"Chuck kumquats!" "Defeat baboons!" "Repopulate the world and eat anything that stands in your way!"
These were typical of the slogans, from whimsical to gross, displayed in abundance at the 2006 Game Expo presented May 10 in Upson Hall by the Cornell Game Design Initiative. The event exhibited games created by students in CIS 300, Introduction to Game Design, and a follow-up advanced course. The games were created by teams of programmers, art and music students.
"We are looking for ways to reach out to more art students," said lecturer David Schwartz, who teaches the game courses. "They are an extremely important part of the team."
Many of the games on display belied their student origins -- perhaps a bit shorter and simpler than games seen at an arcade but often just as impressive in their art and storylines. A hundred or so students, accompanied by quite a few grade-schoolers, lined up to play.
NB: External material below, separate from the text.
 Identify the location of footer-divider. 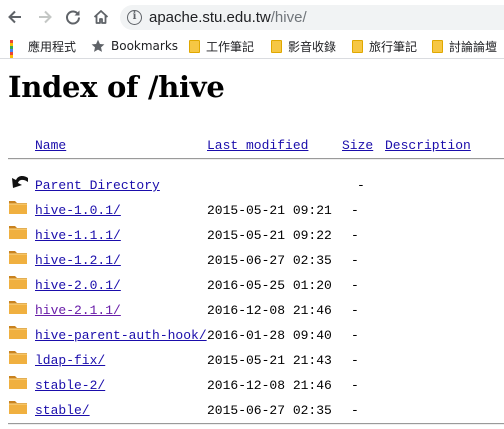
(256, 424).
The games included "Restless Moon II," a 10-level shooting game along the lines of the best-selling "Doom" in a 3D environment simulating lunar gravity, and "The Last Lemi," the aforementioned kumquat-collecting game. "Green Eggs and Pan," Cornell's winning entry in the national Games for Girls competition in April, attracted many players, including grade-school girls. An appealing feature of the game is cooperative play in which two players work together to overcome obstacles. At the other end of the emotional scale, "Eat Your Young" involves predators, prey and occasional splashes of virtual blood.
A couple of games included features the professional game companies haven't come out with yet. One, "Banana Brawl," incorporates artificial intelligence (AI) that learns the player's moves, making the game harder each time the player returns. Two or more players can save their AIs, and eventually the AIs can be set to play against one another.
Another innovation on display was a motion-sensitive version of the handheld Game Boy Advance. Equipped with an add-on device created by the Ithaca firm Kionix, the palm-sized game box becomes sensitive to its position, so that a player can maneuver a game piece by tilting the game. Students have created games for the technology, including a driving game called "Ring Racer."
CIS 300 is more than just fun and games, Schwartz pointed out. It trains students to work in interdisciplinary groups that include nontechnical students, he said, adding that there are rapidly expanding employment opportunities in the game industry. Also, Schwartz said he sees gaming as an avenue to attract young people to technology careers. To that end, Cornell students are teaching game design to community middle and high school students through the Learning Web and Finger Lakes Unschooling network.